Informasi terkait : Terjangkit DBD, Dua Warga Pandeglang Meninggal

Iklan Sanitasi Harus Lebih Dramatis

Untuk menyadarkan masyarakat tentang bahayanya sanitasi yang buruk, maka iklan sanitasi harus lebih dramatis dan lebih tajam lagi mengenai berbagai kerugian yang akan ditanggung masyarakat jika menyepelekan masalah sanitasi.
 
Demikian dikatakan Aviliani, peneliti INDEF, sekaligus komisaris independen Bank Rakyat Indonesia (BRI) di Jakarta, Jumat (26/6).
 
"Bikin iklan yang dramatis, agar memperikan dampak bagi penonton. Seperti iklan HIV atau penyakit mematikan lain," imbuhnya.
 
Kondisi sanitasi yang buruk menyebabkan kerugian sebesar Rp 58 triliun per tahun, untuk menutup biaya pengobatan, perawatan kesehatan, kematian bayi dan hilangnya waktu produktif.
 
 
Buruknya sanitasi, kata Aviliani, tidak bisa dipisahkan dari budaya masyarakat sendiri. Tak hanya itu, pemerintah daerah juga belum peduli tentang masalah sanitasi di daerahnya. "Tata ruang di desa tidak bagus, itu berpengaruh pada sanitasi juga. Selain itu tidak ada koordinasi yang baik antardaerah, saling tumpang tindih," terangnya.
 
Untuk mengatasi masalah tersebut, Aviliani menyarankan beberapa hal.

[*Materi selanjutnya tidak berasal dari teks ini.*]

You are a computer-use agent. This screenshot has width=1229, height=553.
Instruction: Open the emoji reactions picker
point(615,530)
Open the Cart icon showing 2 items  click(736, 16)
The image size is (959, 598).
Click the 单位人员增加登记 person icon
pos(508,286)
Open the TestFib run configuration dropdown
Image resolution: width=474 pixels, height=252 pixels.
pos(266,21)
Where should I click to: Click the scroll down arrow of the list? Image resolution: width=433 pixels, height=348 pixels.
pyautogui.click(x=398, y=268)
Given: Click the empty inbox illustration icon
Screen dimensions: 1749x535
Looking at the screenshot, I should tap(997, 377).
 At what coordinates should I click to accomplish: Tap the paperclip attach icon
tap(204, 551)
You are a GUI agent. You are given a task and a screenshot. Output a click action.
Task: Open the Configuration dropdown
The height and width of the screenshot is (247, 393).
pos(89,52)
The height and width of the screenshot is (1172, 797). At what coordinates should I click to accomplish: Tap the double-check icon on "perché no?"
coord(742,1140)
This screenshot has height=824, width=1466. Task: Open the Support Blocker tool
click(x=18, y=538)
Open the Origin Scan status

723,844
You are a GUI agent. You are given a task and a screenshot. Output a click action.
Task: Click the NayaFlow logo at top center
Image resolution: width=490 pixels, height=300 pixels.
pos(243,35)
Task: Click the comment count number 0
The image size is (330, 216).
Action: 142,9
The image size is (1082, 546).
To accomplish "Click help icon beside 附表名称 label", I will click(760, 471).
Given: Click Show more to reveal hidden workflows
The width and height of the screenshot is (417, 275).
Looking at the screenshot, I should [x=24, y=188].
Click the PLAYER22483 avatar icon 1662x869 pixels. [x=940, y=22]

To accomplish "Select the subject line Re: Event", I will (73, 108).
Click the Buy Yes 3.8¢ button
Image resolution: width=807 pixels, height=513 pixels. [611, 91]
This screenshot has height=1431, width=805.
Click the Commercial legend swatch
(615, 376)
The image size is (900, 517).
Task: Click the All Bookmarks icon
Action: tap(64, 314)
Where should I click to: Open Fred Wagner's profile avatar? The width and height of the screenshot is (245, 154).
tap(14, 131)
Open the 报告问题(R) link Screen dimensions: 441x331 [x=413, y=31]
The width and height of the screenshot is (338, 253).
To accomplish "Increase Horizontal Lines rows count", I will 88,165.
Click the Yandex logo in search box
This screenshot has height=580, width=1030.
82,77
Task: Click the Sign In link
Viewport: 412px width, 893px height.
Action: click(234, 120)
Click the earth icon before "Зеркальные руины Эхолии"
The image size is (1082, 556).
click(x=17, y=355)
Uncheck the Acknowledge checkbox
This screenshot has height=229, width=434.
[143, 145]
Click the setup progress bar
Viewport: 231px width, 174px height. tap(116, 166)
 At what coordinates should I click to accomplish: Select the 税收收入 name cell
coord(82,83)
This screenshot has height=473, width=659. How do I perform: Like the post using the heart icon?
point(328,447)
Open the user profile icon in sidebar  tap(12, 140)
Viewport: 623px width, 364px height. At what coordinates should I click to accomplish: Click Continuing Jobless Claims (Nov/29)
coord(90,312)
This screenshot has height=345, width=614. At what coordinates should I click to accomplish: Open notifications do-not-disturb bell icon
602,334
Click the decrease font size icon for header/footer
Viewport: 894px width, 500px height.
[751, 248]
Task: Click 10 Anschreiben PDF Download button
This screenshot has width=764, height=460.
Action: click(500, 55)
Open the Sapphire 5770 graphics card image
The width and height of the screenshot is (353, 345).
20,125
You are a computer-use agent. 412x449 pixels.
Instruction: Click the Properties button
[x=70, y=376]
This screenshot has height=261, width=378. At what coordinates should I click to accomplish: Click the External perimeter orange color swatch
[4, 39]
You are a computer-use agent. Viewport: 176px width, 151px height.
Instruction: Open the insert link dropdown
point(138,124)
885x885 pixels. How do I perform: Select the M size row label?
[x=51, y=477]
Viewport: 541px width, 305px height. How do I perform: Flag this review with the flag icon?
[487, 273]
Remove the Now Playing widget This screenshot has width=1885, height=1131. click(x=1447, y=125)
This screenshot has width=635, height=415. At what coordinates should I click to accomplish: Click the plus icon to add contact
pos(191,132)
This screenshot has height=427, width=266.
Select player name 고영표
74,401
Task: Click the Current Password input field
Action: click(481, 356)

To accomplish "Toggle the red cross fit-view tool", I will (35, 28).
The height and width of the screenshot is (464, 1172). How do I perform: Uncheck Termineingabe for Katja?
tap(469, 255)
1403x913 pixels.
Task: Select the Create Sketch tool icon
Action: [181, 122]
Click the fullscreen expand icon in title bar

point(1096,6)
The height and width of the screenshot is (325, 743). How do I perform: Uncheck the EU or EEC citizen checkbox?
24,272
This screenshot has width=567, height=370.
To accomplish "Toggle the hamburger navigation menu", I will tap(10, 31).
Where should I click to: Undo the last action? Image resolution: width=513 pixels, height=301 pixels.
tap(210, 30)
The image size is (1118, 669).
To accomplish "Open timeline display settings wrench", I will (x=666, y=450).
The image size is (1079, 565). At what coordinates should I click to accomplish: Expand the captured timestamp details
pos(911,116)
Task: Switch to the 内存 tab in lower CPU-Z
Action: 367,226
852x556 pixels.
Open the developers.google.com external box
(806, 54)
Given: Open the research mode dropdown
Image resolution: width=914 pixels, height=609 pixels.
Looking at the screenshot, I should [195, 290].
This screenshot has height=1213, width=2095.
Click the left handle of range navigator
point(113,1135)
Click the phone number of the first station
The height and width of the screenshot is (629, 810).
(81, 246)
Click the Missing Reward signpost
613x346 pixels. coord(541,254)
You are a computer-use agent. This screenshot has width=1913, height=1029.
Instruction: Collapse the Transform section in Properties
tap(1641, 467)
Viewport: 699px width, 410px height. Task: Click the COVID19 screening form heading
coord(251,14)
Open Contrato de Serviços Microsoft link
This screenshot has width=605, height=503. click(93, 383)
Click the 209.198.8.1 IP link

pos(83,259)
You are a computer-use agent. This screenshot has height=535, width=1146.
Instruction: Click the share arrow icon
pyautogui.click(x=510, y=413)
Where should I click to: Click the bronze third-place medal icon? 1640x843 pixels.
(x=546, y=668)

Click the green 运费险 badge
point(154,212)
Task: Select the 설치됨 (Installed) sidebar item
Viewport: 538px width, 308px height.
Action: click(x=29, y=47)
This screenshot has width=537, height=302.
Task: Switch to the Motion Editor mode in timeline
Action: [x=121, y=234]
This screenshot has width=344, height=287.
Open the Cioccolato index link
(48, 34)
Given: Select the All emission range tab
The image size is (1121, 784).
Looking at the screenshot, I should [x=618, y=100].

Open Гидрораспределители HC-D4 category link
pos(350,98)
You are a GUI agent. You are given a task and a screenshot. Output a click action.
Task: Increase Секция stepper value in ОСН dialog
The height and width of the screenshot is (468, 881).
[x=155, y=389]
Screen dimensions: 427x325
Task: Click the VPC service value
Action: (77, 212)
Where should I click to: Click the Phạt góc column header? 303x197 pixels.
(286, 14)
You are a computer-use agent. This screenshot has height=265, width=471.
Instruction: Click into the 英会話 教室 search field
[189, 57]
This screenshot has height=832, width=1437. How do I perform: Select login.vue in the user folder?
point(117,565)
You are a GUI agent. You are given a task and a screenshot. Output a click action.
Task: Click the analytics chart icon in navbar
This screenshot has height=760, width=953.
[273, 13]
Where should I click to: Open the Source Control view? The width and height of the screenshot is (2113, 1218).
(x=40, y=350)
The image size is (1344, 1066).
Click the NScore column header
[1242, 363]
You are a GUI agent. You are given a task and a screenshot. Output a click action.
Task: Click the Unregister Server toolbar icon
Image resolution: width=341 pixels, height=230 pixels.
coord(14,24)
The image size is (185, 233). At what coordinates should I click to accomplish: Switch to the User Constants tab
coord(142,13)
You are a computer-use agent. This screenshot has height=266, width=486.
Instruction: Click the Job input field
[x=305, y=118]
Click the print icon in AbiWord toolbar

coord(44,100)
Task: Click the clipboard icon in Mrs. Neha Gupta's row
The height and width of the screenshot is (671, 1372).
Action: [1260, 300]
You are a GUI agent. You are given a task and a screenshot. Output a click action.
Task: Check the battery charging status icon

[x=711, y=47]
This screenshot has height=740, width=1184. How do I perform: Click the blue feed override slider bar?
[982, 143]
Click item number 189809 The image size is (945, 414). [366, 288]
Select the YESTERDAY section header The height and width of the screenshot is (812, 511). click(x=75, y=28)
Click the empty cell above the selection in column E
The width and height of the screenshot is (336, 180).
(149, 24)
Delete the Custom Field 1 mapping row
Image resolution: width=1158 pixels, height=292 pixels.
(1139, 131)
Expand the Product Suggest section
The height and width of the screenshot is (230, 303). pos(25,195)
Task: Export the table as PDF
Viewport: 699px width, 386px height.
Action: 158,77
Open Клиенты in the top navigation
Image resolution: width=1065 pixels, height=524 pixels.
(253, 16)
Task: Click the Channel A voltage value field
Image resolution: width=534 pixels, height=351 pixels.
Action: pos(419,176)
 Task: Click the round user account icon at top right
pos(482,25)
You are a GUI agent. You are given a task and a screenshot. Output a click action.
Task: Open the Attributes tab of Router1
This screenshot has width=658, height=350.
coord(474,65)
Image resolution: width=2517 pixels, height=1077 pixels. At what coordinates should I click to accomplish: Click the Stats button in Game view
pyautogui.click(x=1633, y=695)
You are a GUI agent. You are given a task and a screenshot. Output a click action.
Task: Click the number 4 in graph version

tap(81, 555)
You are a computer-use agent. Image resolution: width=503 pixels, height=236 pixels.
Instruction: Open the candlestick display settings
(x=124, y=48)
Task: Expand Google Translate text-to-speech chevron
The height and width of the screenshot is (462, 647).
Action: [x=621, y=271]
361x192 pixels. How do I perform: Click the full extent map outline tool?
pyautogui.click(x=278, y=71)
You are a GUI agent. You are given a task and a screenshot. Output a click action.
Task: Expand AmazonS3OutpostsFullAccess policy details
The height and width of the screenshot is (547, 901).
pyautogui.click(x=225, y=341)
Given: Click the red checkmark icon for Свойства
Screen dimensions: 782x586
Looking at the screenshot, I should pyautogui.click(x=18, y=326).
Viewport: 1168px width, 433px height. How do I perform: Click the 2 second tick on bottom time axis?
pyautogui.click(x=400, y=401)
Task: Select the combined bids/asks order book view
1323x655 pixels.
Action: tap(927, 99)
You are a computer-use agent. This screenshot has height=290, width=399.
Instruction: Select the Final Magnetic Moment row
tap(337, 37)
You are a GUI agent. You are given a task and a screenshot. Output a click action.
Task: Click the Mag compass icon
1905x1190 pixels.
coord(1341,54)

Yang pertama adalah pemerintah harus melakukan sosialiasi kepada masyarakat. "Budaya masyarakat hanya dapat diubah dengan cara sosialisasi secara terus menerus. Depkes juga harus menyiapkan anggaran tambahan bagi kesehatan," terangnya.
 
Ia menerangkan, pemerintah daerah juga harus ketat dalam mengawasi tata letak daerahnya. "Jangan hanya mengeluarkan IMB, tapi ditinjau dulu sanitasinya sudah baik atau belum," tuturnya.
 
Cara selanjutnya adalah dengan menggandeng pihak swasta. "Swasta harus memasukan anggaran untuk sanitasi dalam buku besar mereka, itu akan membantu memperbaiki sanitasi yang terlanjur buruk," urainya.
 
Jika kesemuanya dilakukan, Aviliani meyakini sanitasi akan menjadi lebih baik dan negara dapat melakukan penghematan. "Dengan kondisi sanitasi baik pemerintah dapat melakukan penghematan sebesar Rp 40 triliun per tahun,"pungkas dia.